PEC 241 e a estratégia para o desenvolvimento e a desigualdade, por Thiago Caliari

A discussão está relacionada ao projeto de desenvolvimento econômico que se espera alcançar com a PEC. Quem não concorda com ela está preocupado com o remédio escolhido para resolver a questão do déficit público e com o grupo da população que pagará a maior parte da conta

do Brasil Debate

PEC 241 e a estratégia para o desenvolvimento do país e a desigualdade de renda

por Thiago Caliari

Muito tem sido discutido sobre a necessidade do financiamento da dívida pública brasileira, que, de acordo com o Tesouro Nacional, era de R$ 2,96 trilhões em julho/2016, aproximadamente 70% do PIB brasileiro. A preocupação expressa pelo governo é que a mesma cresceu 21,7% em 2015 e continua em viés de alta.

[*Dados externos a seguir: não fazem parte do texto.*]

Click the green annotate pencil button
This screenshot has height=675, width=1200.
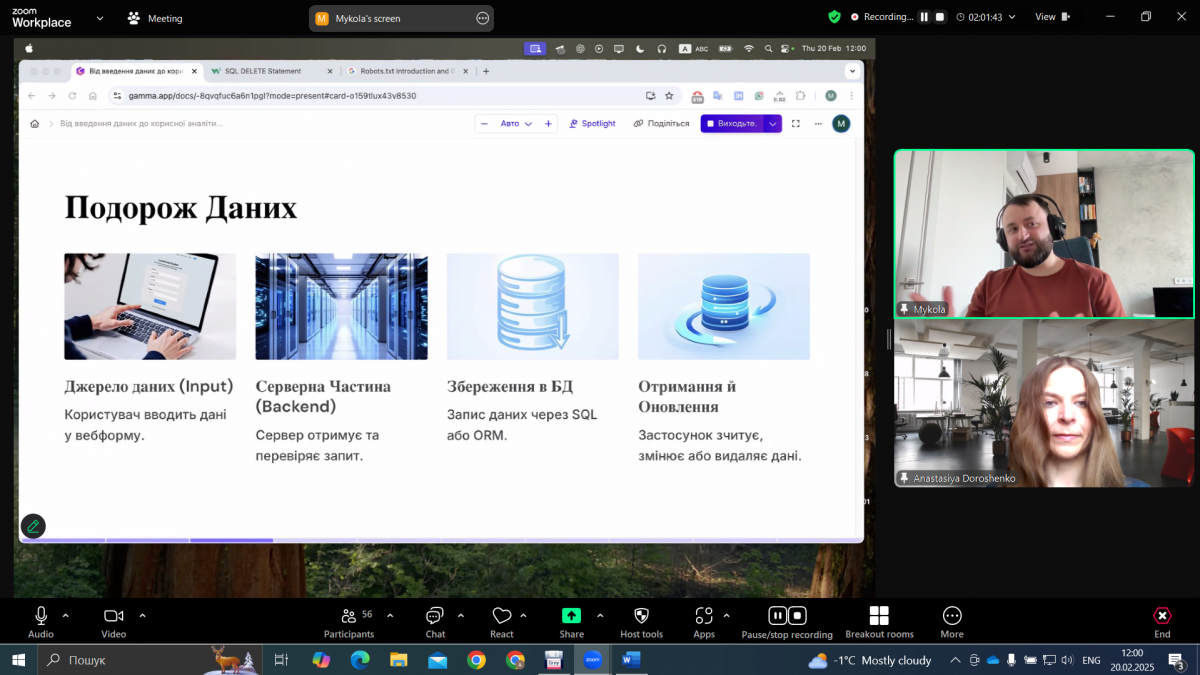[x=33, y=525]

Nesse ínterim, o governo de Michel Temer tem patrocinado a aprovação da PEC 241. A despeito da simplicidade em entender a estratégia, a ciência econômica não é exata e, por isso mesmo, a proposta não é unanimidade. O governo tem sinalizado para todos que ‘quem é contra a PEC 241 é contra o Brasil’. Essa é uma falácia, bem como quem é a favor da proposta também não é o dono da verdade.

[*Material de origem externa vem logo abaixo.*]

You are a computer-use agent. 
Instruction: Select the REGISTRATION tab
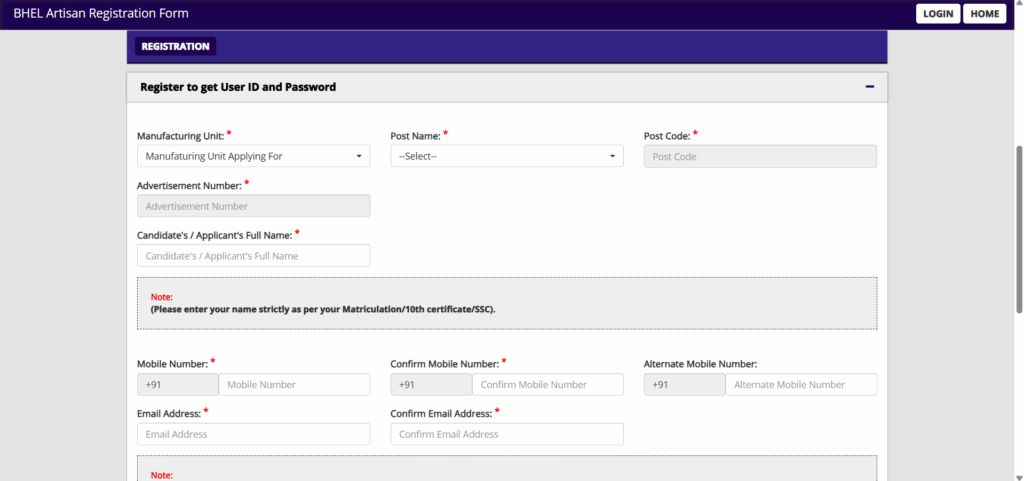[175, 46]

A discussão está relacionada ao projeto de desenvolvimento econômico que se espera alcançar com ela, e quem não concorda com a PEC 241 está preocupado com o remédio que se estabelece para resolver a questão do déficit público e qual o grupo da população que pagará a maior parte da conta.

Que a PEC 241 tende a estabelecer uma organização do orçamento público, não há discussão. Porém, as questões devem ser outras: essa é a única solução? Quais parcelas da população saem ganhando ou perdendo com a mesma? Em resumo, a discussão deve ser sobre a influência das soluções em relação à desigualdade de renda no Brasil. Esses são assuntos que precisam ser debatidos e melhor entendidos pela população em geral, e essa é uma humilde tentativa de colaborar com essa discussão.

A PEC 241

A PEC 241 propõe o congelamento real das despesas primárias[1] do governo a valores de 2016, corrigindo a mesma pela inflação do ano anterior durante 20 anos, mantendo despesas totais iguais às despesas de 2016[2], com a ideia de ganhos de eficiência com a melhoria da gestão pública e considerando que as necessidades de contenção da dívida pública são primordiais.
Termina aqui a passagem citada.